Ancré dans un paysage épique de déserts, harems et bâtiments industriels, Habibi raconte l'histoire de Dodola et Zam, deux enfants liés par le hasard, puis par un amour grandissant.
Réfugiés dans l'improbable épave d'un bateau échoué en plein désert, ils essaient de survivre dans un monde violent et corrompu. Seule la sagesse des récits narrés par la jeune femme, issus de des Livres sacrés et des traditions orientales, pourra les protéger de l'avidité des hommes.
A la fois contemporain et intemporel, Habibi est une histoire d'amour aux résonances multiples, une parabole sensible et lucide sur le monde moderne et la relation à l'autre.
Avec Habibi, Craig Thompson signe un travail graphique d'une impressionnante sophistication, marqué du sceau du merveilleux.

« La tradition mystique dit que 70 000 voiles de lumières et de ténèbres nous séparent du Créateur. »

« Tel était l'ange qui tenait le compte des heures du jour et de la nuit, et signalait le moment de la prière par son chant et le battement de ses ailes. »

« La gestation du souffre et du mercure dans la matrice de la terre est gouvernée par l'alignement des sept planètes errantes ; et chaque planète est associée à un métal différent et à un carré magique. »

« Boire chacune des lettres. Le plus proche que l'on puisse être d'un texte. Le corps absorbe le message. Les mots prennent chair. »

« Et maintenant que ce futur semblait être arrivé, mon coeur était plus vivant dans cette réalité-là, que mon corps dans celle-ci. Si je laissais échapper cette nouvelle vie, pourrais-je définitivement habiter l'ancienne ? »

« La chaleur attire l'eau des rivières souterraines jusqu'à la surface du sable. Une oasis dans mon désert. Et quand la nuit est humide, la fleur du désert s'épanouit. »

« Abandonne le narratif. Ferme les yeux, mesure ta respiration. »

« Des vagues balayent mon corps de leur houle, le balançant en rythme. »

"La confusion des sentiments" de Stefan Zweig


Au soir de sa vie, un vieux professeur se souvient de l'aventure qui, plus que les honneurs et la réussite de sa carrière, a marqué sa vie.
A dix-neuf ans, il était fasciné par la personnalité d'un de ses maîtres ; l'admiration et la recherche inconsciente d'un Père font alors naître en lui un sentiment mêlé d'idolâtrie, de soumission et d'un amour presque morbide.
Freud a salué la finesse et la vérité avec laquelle Zweig restituait le trouble d'une passion et le malaise qu'elle engendre chez celui qui en est l'objet.
Ce récit bref et profond demeure assurément l'un des chefs-d'oeuvre du grand écrivain autrichien.

« L'univers a grandi et involontairement l'âme se travaille pour l'égaler : elle aussi, elle veut grandir, elle aussi elle veut pénétrer jusqu'aux profondeurs extrêmes du bien et du mal ; elle veut découvrir et conquérir, comme les conquistadors ; elle a besoin d'une nouvelle langue, d'une nouvelle force. Et en une nuit éclosent ceux qui vont parler cette langue : les poètes. »

^^^^

### [Tâche à réaliser]
Recopiez le passage de l'extrait qui va de « Réfugiés dans l'improbable » jusqu'à « relation à l'autre. » inclus, en remplaçant « épave » par « carcasse ».

^^^^

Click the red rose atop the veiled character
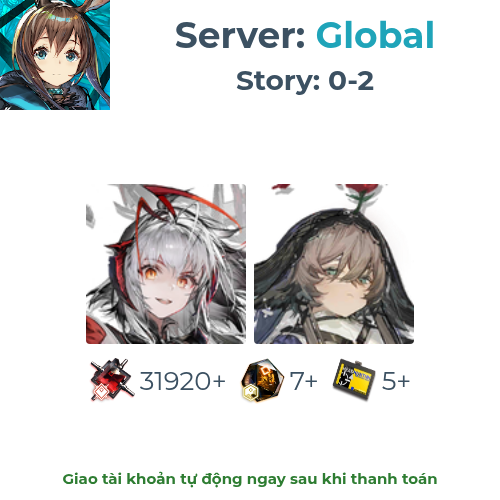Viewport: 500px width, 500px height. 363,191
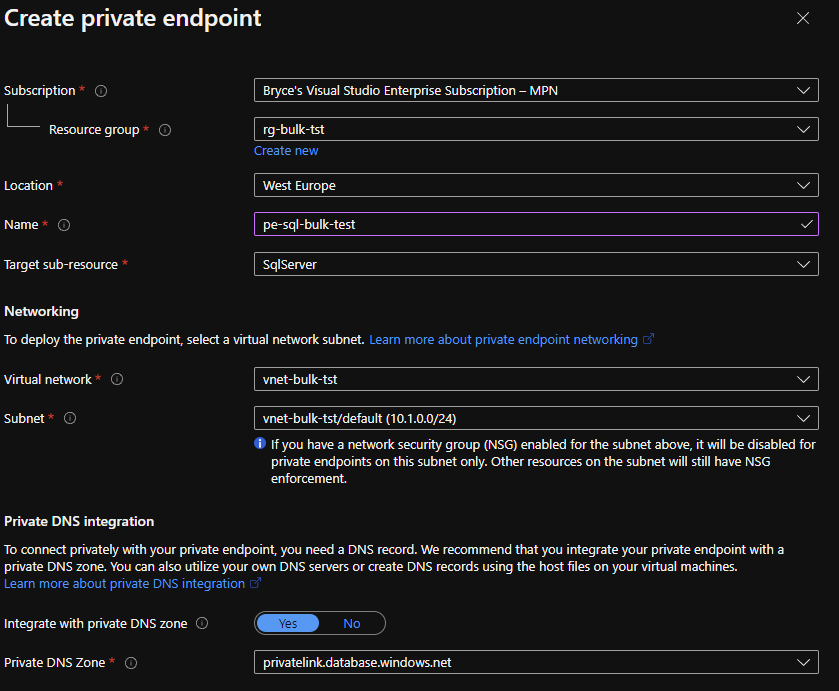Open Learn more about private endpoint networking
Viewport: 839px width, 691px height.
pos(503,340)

^^^^

### [Réponse proposée]
Réfugiés dans l'improbable carcasse d'un bateau échoué en plein désert, ils essaient de survivre dans un monde violent et corrompu. Seule la sagesse des récits narrés par la jeune femme, issus de des Livres sacrés et des traditions orientales, pourra les protéger de l'avidité des hommes.
A la fois contemporain et intemporel, Habibi est une histoire d'amour aux résonances multiples, une parabole sensible et lucide sur le monde moderne et la relation à l'autre.